History Trail

The Brock Library by Iskander Mathews

Denison Saumarez Brock (1922-1980) OW, of the Brock Library, was a principled, God-fearing man admired by many for his sincere, candid and inward nature.

Brock was a man truly forever bound by the so-called “Westminster Bubble”, having gone to Westminster as a pupil when he was 13 years old to study Mathematics and Physics, then for a short while went to Cambridge and then returning to Westminster to teach for the rest of his working life, bar the years spent fighting in the war.

In 1937, he was described to be “a kindly, amused, amusing, quiet senior boy” who was seen to be a role model in perhaps all ways by the younger years – seeing in him the classic ideals of the British gentleman, “sound and firm” who had a great conversational nature and did his part without ever stepping out of line. He was both the smart, as some recall his adept helping of peers in Mechanics and Higher Mathematics, and also somewhat introverted “silent boy”.

However, in the early 1940s, he was called away to the Navy in the war, working in the Navy Marines and commanding his own detachment of specialists, the HMS Phoebe, during which he discovered a love of physical geography. He returned to Britain to go straight back to his beloved Trinity to study Geography, Geology and related studies (presumably to the surprise of his supervisors)!

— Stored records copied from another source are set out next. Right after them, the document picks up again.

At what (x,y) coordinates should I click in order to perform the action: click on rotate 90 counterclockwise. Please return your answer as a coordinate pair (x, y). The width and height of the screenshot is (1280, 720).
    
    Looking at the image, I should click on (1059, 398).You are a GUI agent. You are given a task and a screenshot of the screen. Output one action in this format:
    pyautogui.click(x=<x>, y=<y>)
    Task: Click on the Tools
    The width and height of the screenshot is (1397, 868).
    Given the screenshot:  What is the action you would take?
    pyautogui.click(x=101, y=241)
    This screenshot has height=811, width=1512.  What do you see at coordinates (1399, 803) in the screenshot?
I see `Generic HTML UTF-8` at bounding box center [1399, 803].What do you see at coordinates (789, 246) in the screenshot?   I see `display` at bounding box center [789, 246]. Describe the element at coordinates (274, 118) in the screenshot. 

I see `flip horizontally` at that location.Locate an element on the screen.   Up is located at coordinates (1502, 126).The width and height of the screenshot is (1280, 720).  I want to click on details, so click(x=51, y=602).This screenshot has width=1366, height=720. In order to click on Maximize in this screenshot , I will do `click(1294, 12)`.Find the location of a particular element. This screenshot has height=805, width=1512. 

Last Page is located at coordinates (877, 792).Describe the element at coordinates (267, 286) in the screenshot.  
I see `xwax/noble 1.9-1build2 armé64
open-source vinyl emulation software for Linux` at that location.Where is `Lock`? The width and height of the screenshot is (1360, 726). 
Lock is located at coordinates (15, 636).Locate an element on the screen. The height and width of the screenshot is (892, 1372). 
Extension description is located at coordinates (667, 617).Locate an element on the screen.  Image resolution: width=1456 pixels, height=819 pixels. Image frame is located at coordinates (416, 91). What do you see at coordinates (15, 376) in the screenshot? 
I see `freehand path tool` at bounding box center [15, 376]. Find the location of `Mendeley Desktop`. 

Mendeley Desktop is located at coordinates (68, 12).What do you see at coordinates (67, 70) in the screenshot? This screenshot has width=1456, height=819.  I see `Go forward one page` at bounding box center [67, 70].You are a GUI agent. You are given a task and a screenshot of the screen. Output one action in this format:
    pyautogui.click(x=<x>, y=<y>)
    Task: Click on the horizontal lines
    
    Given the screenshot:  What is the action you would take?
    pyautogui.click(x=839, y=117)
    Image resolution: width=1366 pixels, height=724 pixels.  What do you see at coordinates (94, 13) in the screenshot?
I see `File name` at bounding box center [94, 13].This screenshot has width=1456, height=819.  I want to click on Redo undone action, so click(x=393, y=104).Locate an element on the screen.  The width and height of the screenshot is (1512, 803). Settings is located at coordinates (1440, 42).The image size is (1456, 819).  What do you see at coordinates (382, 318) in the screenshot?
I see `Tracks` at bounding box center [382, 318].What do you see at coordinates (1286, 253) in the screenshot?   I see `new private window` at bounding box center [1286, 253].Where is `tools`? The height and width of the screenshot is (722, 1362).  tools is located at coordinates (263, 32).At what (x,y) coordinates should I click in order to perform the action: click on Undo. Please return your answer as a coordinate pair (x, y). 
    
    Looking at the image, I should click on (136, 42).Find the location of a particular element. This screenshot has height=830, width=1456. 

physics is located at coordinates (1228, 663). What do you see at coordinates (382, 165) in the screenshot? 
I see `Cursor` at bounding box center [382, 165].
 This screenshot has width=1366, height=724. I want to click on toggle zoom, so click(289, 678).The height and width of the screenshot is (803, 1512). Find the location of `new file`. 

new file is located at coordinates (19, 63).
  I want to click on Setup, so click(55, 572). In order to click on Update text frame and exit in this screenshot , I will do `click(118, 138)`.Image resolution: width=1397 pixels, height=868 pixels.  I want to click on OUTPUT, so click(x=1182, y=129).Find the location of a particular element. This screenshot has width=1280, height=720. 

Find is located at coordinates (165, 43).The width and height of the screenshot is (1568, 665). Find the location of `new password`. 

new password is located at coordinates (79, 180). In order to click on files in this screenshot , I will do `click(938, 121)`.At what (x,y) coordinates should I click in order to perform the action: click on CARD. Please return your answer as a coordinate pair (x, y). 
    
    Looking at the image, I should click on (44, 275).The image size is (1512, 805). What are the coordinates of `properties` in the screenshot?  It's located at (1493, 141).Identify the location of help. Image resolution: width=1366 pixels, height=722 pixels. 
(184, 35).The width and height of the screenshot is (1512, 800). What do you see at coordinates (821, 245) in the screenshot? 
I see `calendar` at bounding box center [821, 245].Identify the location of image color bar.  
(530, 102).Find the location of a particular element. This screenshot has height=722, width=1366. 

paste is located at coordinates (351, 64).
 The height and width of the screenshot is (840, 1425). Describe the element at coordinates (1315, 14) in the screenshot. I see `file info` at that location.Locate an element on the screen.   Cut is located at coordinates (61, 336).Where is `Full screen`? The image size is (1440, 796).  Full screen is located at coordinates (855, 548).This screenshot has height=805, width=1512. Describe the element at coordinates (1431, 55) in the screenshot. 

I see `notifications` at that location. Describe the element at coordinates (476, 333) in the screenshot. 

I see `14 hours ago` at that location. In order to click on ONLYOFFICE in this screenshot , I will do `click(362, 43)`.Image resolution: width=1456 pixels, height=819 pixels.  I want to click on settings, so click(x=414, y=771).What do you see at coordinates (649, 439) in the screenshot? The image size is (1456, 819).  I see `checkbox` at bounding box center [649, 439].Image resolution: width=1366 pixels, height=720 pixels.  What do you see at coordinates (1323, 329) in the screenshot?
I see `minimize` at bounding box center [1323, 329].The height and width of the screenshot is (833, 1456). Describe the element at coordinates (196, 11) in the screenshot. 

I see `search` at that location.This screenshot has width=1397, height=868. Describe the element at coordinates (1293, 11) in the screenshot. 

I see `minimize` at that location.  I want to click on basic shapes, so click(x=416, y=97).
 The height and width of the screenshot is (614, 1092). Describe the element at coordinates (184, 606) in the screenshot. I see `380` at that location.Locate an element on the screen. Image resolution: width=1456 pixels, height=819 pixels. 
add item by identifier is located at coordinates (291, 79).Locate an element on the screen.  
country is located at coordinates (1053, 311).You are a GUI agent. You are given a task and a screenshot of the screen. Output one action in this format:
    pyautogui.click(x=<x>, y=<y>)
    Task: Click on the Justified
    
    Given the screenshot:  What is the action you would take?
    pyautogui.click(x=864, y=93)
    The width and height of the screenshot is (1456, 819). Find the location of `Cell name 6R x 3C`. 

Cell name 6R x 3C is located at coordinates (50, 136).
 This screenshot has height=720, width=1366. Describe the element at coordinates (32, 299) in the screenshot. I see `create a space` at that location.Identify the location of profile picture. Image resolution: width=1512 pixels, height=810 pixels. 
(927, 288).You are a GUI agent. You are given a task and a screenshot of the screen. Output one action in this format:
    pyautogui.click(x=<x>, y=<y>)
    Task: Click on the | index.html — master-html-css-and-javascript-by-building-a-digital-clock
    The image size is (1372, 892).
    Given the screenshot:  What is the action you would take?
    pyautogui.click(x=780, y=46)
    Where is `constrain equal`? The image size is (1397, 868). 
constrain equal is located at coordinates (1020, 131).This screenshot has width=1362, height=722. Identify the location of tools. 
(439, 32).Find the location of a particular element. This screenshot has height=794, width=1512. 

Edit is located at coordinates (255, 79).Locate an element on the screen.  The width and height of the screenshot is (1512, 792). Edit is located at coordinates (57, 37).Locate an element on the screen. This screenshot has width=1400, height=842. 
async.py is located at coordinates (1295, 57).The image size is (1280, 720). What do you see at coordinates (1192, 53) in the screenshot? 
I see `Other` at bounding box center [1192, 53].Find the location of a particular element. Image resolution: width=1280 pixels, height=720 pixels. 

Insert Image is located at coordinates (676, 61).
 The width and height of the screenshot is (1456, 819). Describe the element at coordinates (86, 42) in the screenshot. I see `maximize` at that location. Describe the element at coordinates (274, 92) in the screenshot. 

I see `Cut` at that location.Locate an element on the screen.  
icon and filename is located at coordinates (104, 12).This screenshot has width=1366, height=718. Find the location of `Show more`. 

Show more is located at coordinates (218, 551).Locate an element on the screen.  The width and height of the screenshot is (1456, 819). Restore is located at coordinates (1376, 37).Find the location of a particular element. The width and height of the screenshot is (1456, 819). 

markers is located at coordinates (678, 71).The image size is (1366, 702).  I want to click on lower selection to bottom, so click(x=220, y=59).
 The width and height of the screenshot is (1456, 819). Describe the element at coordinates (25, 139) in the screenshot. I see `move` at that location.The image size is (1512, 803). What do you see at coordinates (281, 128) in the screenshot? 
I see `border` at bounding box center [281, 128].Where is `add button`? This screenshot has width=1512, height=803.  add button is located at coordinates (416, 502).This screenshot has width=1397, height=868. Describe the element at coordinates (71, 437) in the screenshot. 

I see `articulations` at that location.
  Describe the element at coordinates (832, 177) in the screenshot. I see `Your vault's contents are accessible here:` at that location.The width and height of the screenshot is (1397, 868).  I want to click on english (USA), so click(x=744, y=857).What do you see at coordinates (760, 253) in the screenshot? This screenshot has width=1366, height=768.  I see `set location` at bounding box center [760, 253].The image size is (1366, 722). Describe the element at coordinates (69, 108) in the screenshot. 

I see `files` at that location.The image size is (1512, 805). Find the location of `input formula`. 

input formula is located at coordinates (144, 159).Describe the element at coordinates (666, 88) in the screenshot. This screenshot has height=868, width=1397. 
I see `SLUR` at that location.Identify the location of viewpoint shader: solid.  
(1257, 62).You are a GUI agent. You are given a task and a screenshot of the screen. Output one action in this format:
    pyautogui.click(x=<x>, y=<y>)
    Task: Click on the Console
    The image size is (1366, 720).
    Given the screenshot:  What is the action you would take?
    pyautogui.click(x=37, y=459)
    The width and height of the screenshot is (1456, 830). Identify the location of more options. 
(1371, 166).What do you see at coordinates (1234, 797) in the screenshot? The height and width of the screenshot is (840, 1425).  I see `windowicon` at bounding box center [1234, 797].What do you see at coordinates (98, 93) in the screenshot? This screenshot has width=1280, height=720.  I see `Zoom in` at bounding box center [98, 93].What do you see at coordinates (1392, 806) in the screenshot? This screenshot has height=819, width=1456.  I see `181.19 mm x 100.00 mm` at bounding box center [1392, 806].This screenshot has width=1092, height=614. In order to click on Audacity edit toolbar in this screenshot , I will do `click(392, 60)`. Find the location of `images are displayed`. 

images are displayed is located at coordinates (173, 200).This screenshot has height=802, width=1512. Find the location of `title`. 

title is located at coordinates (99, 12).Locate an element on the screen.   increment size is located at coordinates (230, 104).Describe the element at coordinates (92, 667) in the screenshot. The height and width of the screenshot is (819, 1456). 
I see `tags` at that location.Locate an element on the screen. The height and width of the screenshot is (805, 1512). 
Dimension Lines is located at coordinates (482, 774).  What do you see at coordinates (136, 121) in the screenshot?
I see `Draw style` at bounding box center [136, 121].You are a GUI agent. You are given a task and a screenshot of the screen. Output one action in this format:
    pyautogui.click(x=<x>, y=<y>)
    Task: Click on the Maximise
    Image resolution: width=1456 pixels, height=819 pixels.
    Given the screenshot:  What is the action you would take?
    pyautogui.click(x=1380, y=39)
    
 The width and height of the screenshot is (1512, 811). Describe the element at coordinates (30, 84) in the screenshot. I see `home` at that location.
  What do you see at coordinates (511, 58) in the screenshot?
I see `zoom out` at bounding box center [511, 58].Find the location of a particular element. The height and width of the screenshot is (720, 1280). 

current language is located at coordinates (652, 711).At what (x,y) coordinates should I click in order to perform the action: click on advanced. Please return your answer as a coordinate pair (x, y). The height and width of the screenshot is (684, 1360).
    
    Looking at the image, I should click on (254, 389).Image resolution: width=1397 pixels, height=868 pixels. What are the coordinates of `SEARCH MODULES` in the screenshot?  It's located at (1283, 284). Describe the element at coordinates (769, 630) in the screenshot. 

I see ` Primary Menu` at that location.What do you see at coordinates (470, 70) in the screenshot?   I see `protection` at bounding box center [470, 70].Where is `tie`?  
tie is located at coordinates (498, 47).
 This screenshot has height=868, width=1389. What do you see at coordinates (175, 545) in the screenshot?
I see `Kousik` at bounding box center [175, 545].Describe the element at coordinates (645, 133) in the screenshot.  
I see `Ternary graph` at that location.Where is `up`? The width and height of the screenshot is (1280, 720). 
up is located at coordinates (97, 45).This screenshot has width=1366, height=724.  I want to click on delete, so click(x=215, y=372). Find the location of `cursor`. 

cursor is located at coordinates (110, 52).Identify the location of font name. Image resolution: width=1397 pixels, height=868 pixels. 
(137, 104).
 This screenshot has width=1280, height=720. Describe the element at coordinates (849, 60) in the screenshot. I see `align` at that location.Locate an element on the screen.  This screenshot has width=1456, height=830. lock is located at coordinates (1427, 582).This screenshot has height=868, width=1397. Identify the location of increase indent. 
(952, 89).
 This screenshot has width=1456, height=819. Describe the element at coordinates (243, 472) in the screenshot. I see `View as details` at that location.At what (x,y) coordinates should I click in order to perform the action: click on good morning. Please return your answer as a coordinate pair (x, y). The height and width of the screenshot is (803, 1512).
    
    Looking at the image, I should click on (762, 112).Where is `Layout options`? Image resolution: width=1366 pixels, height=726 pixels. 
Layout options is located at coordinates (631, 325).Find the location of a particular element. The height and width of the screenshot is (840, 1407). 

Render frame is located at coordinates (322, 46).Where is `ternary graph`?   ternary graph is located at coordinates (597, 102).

Consequently, he discovered what he described as his true passion: teaching. Applying to teach geography and maths under John Christie, he was granted a temporary job. Very quickly, it seemed, everybody came to love him – he became an “expert organiser”, housemaster of Ashburnham, then Grant’s and he practically invented expeditions along with C. H. Christie, with his trips to the Cairngorms (due to his unending love of Scotland).  At some point during these years, he found Hamish, his energetic dog whom he was greatly endeared to, to such an extent that perhaps no Denny Brock photo collection is complete without a photo of the Labrador.

It was only at the end of his life that he procured his own house in Scotland, Nab Camas – a place he was supposedly quite akin to, as it is written, “it was as though at Nab Camas, the house and the hills … combined together all he really appreciated in life.” Brock left the cottage to the Westminster Society in his will, which was promptly sold and the funds used to procure the original estate in Alston. Thus, he was not only the father of expeditions but inadvertently the godfather of the Fifth Form trips to Alston.

Unfortunately, he found his later years in the school extremely difficult: imagine him, a classic portrait of the early 20th century gentleman dealing with teenagers of what he named the “mixed up sixties”, with Soul Music conventions and related activities. In his words, the boys “did not want what he had to offer” and this eventually led to his retirement, which was just a few years before his death.

The legacy of Denny Brock marks down in Westminster a change in scholastic organisation but also in culture.